While objective measures provide powerful tools for identifying potential symptom-disease rules, they are not infallible. For example, symptoms like fatigue and shortness of breath are common across various conditions, reducing the confidence of purely data-driven rules. Clinical context and patient history remain vital. Combining statistical rule mining with clinical expertise ensures more accurate and practical diagnosis pathways.

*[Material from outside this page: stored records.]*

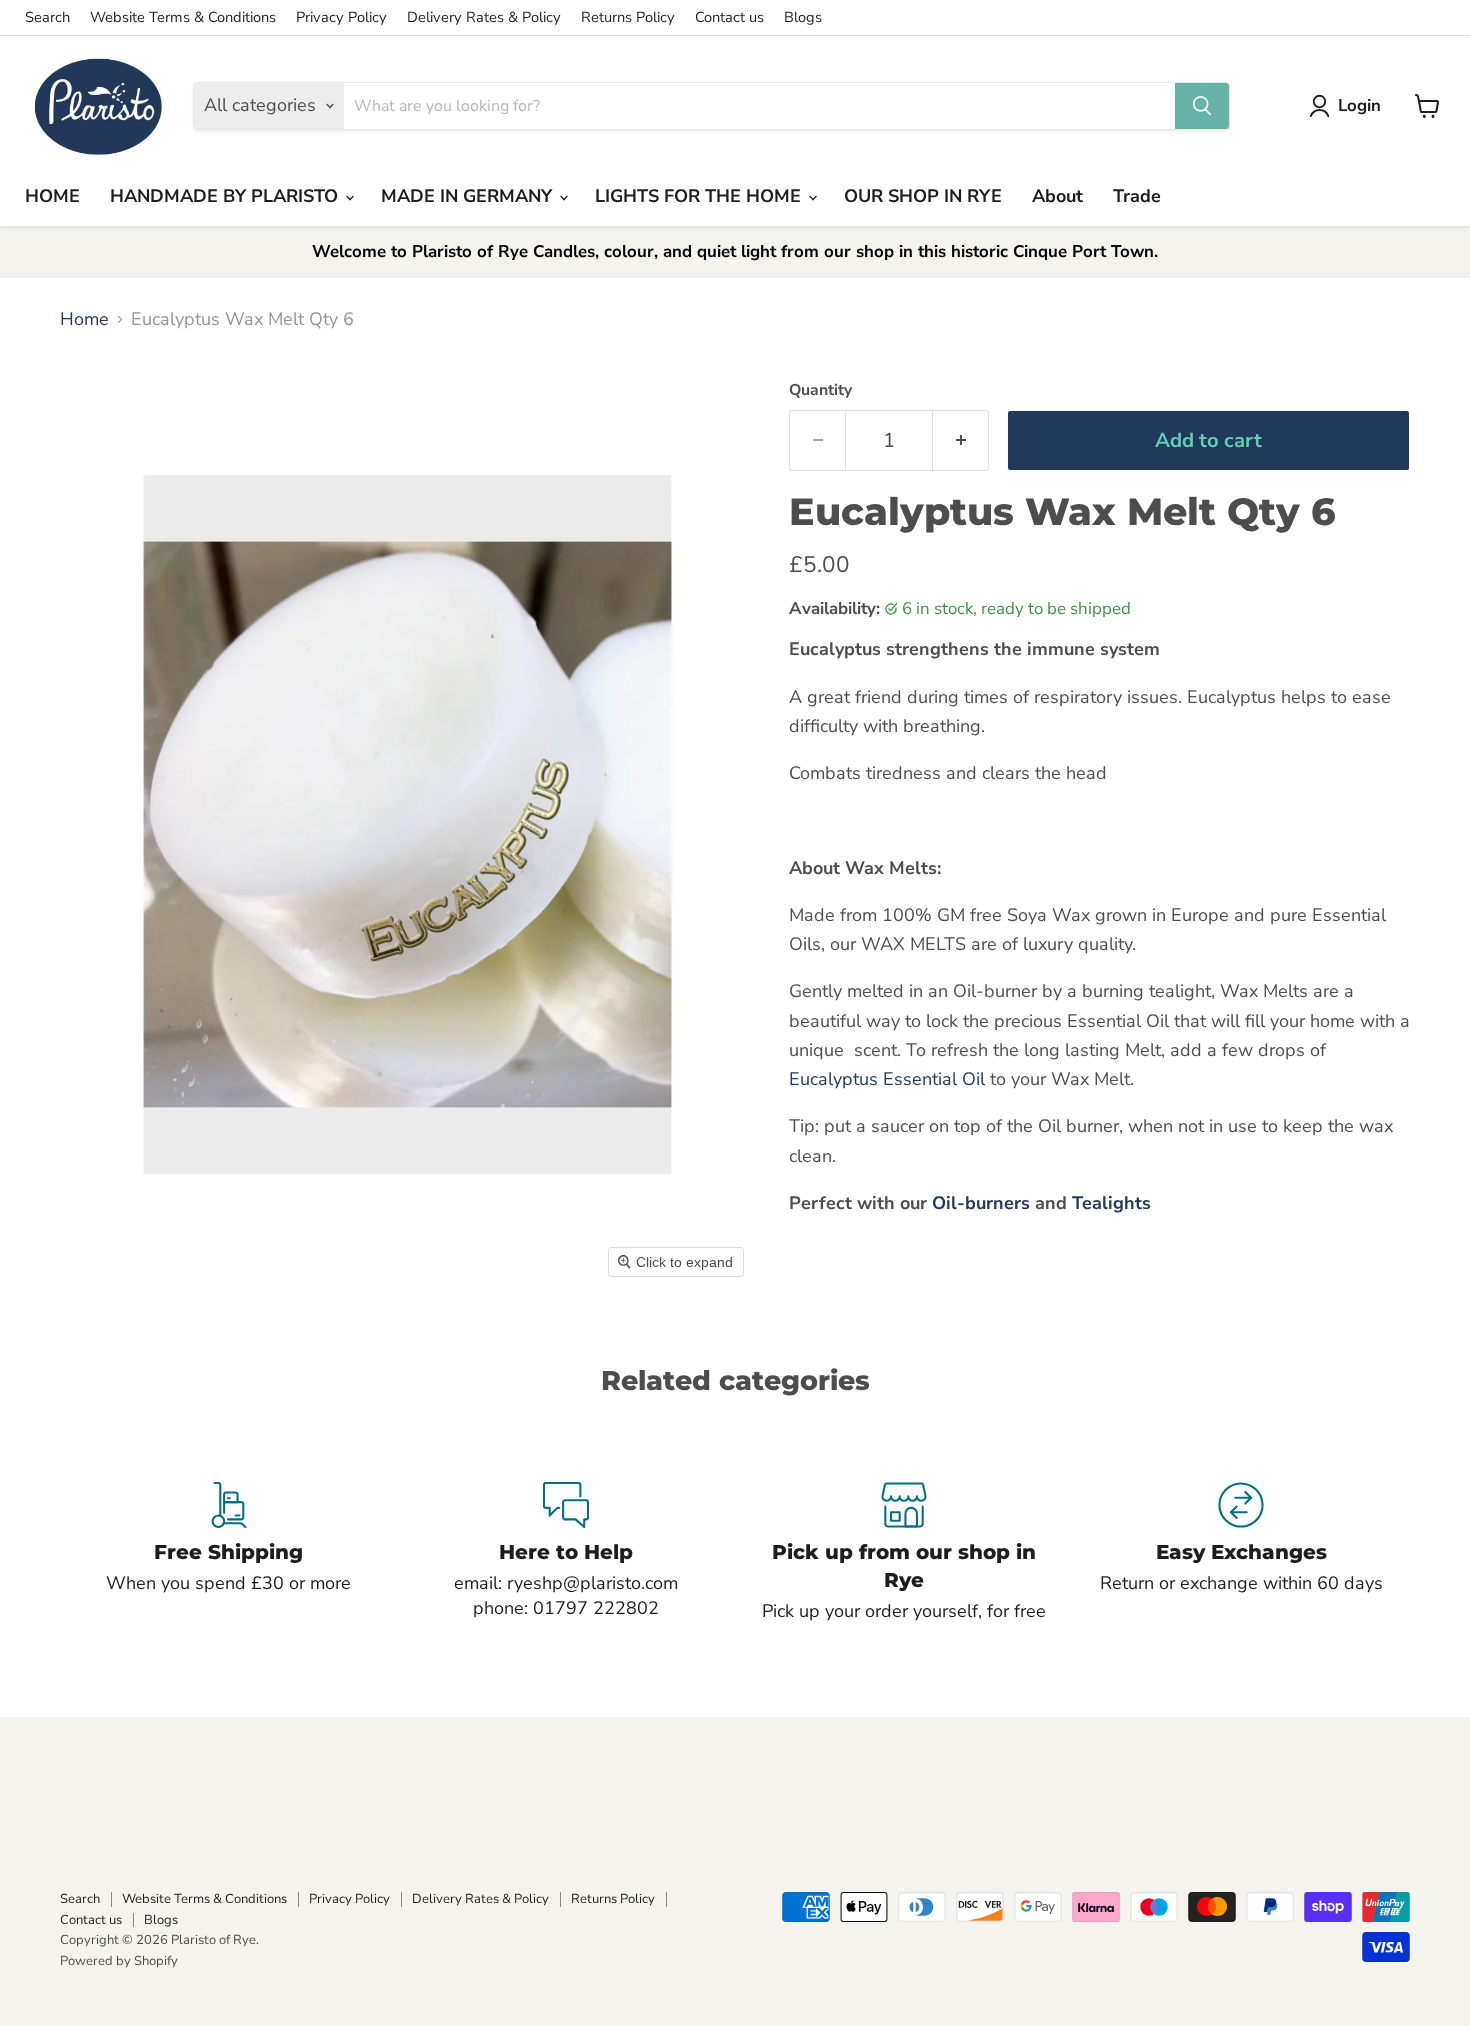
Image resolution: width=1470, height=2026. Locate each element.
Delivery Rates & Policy (484, 17)
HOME (52, 196)
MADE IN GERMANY (469, 196)
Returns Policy (628, 17)
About (1057, 196)
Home (84, 319)
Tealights (1111, 1203)
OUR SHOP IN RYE (923, 196)
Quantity (820, 390)
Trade (1137, 196)
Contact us (729, 17)
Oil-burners (981, 1203)
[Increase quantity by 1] (961, 440)
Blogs (803, 17)
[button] (1349, 106)
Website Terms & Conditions (183, 17)
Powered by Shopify (119, 1961)
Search (47, 17)
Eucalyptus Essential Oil (887, 1079)
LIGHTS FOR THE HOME (700, 196)
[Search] (1202, 106)
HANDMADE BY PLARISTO (226, 196)
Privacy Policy (341, 17)
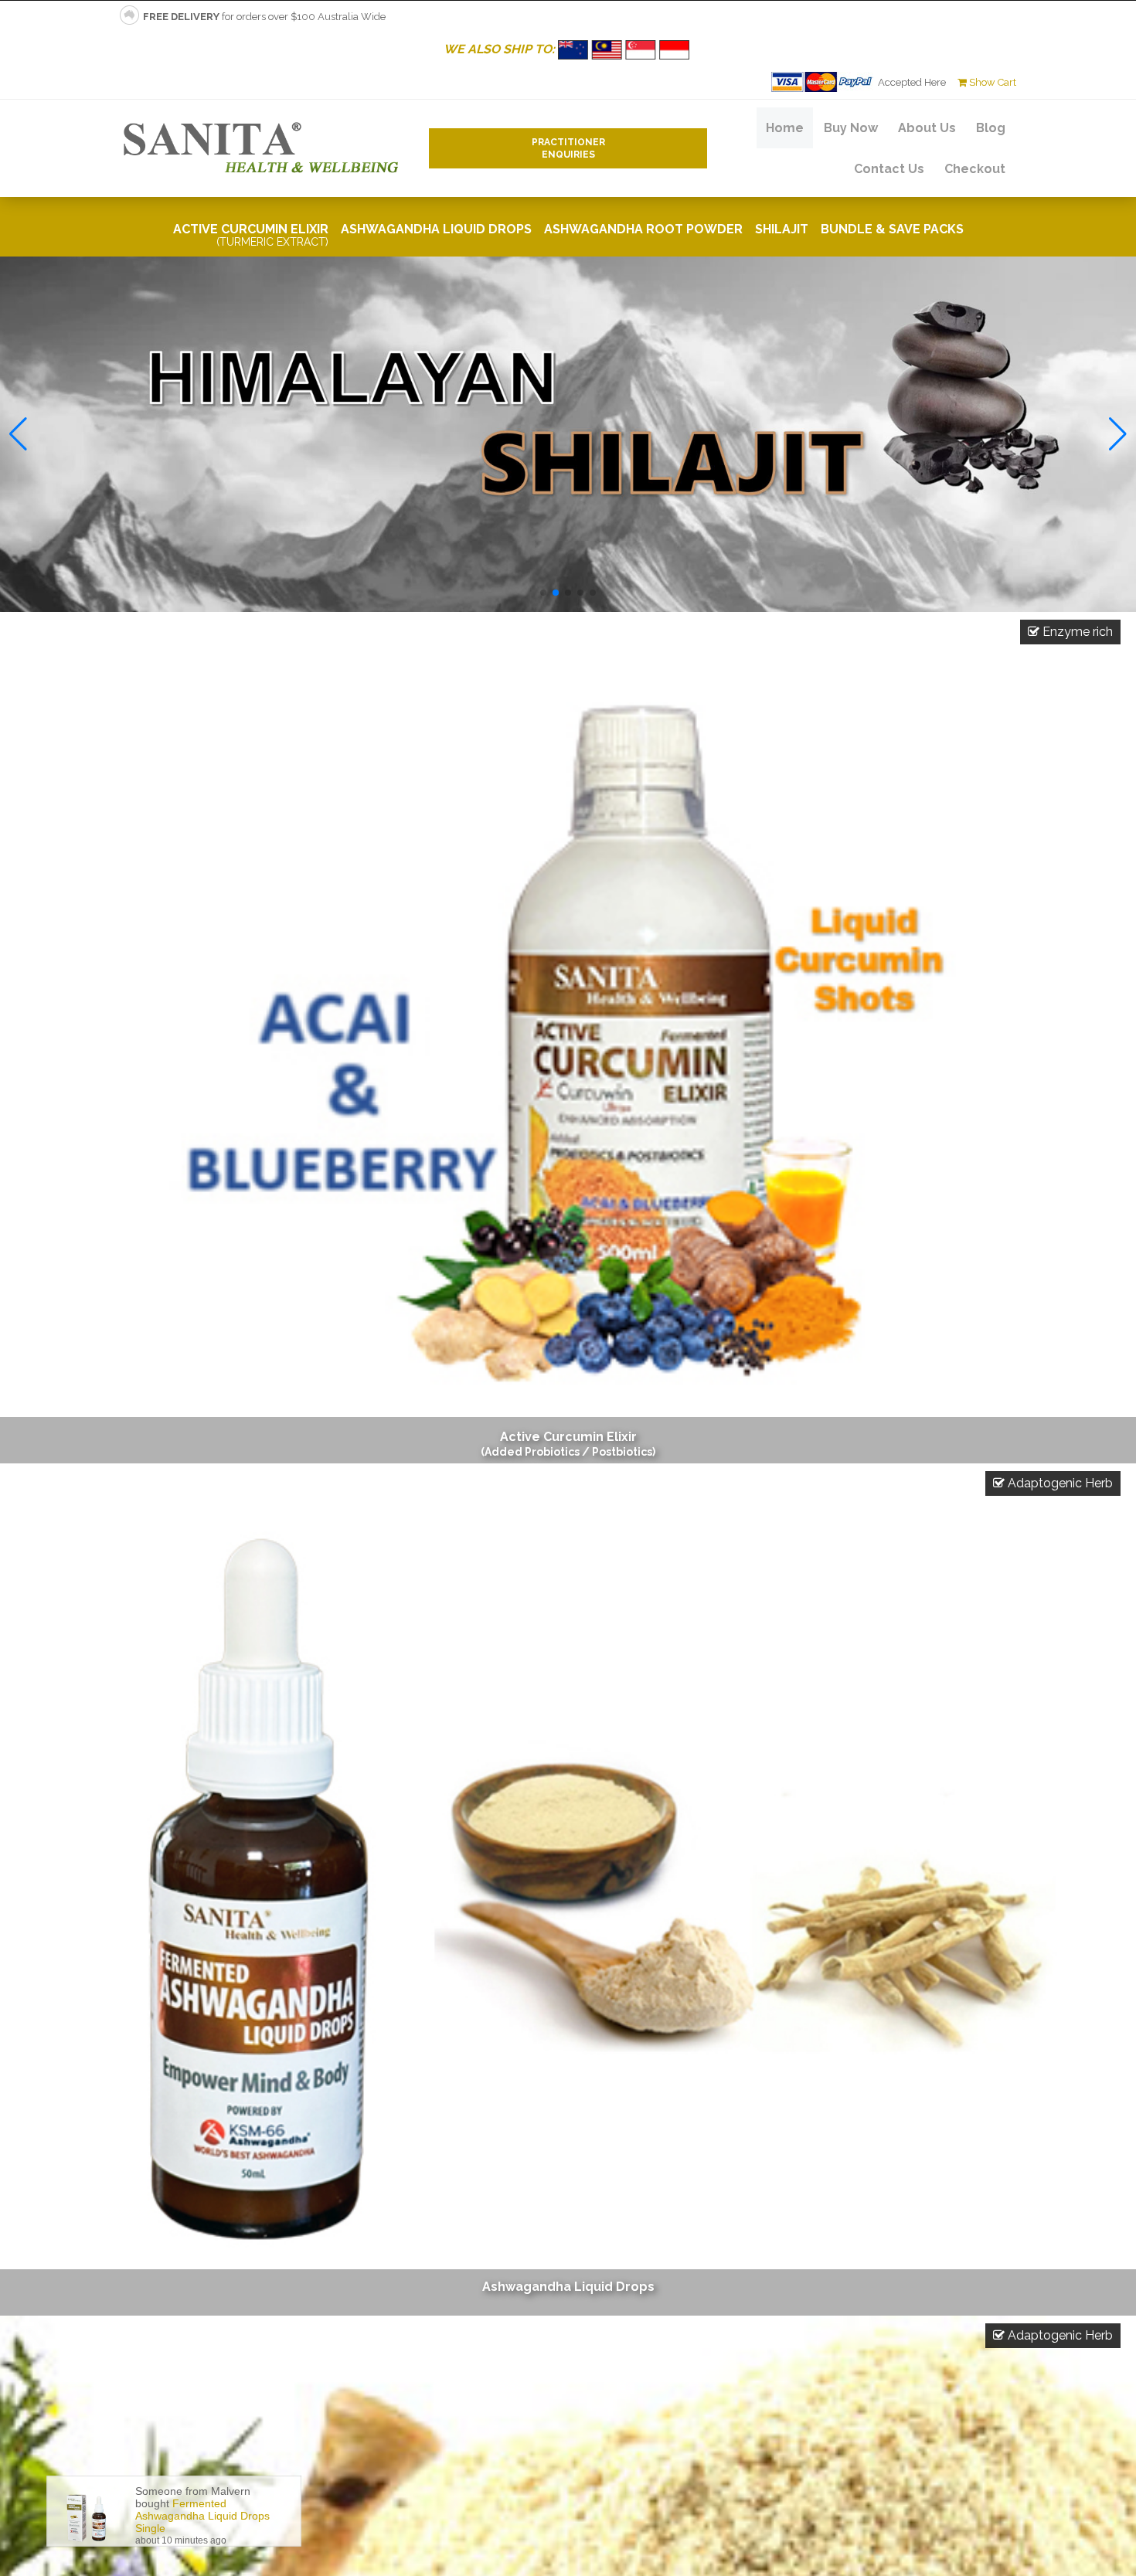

The chosen symptoms for each disease align with established clinical guidelines and literature, supporting their high confidence levels. Nonetheless, for conditions like osteoporosis, the reliance on symptoms is limited, emphasizing the importance of diagnostic tests. Face validity should always accompany quantitative measures for best diagnostic practices.

Conclusion

Association rule mining in medical data can significantly aid in identifying relationships between symptoms and diseases, facilitating faster diagnosis. However, reliance on objective measures alone can sometimes obscure nuanced clinical insights. A comprehensive approach that considers both statistical metrics and clinical judgment enhances diagnostic accuracy and supports personalized patient care. Future studies should integrate machine learning models with expert review to refine symptom-disease rules further.

References

  1. American Diabetes Association. (2020). Standards of Medical Care in Diabetes—2020. Diabetes Care, 43(Suppl 1), S1-S212.
  2. GINA. (2022). Global Initiative for Asthma. Global Strategy for Asthma Management and Prevention.
  3. Yancy, C. W., Jessup, M., Bozkurt, B., et al. (2013). 2013 ACCF/AHA guideline for the management of heart failure. Journal of the American College of Cardiology, 62(16), e147-e239.
  4. Whelton, P. K., Carey, R. M., Aronow, W. S., et al. (2018). 2017 ACC/AHA/AAPA/ABC/ACPM/AGS/APhA/ASH/ASPC/NMA/PCNA guideline for the prevention, detection, evaluation, and management of high blood pressure in adults. Journal of the American College of Cardiology, 71(19), e127–e248.
  5. McGinnis, S., & Diez Roux, A. V. (2017). Exploring clinical symptom patterns for hypertension. Medical Journal of Patient Care, 3(2), 112-120.
  6. Rosner, B., & Willett, W. C. (2019). Principles of nutritional epidemiology. Oxford University Press.
  7. GINA. (2022). Global Initiative for Asthma. Global Strategy for Asthma Management and Prevention.
  8. National Osteoporosis Foundation. (2019). Clinician’s Guide to Prevention and Treatment of Osteoporosis.
  9. Yancy, C. W., et al. (2013). 2013 ACCF/AHA guideline for the management of heart failure. Journal of the American College of Cardiology, 62(16), e147-e239.
  10. Brunnhuber, A., et al. (2020). Machine learning approaches in disease diagnosis: applications and challenges. Biomedical Informatics Insights, 12, 1178220420968232.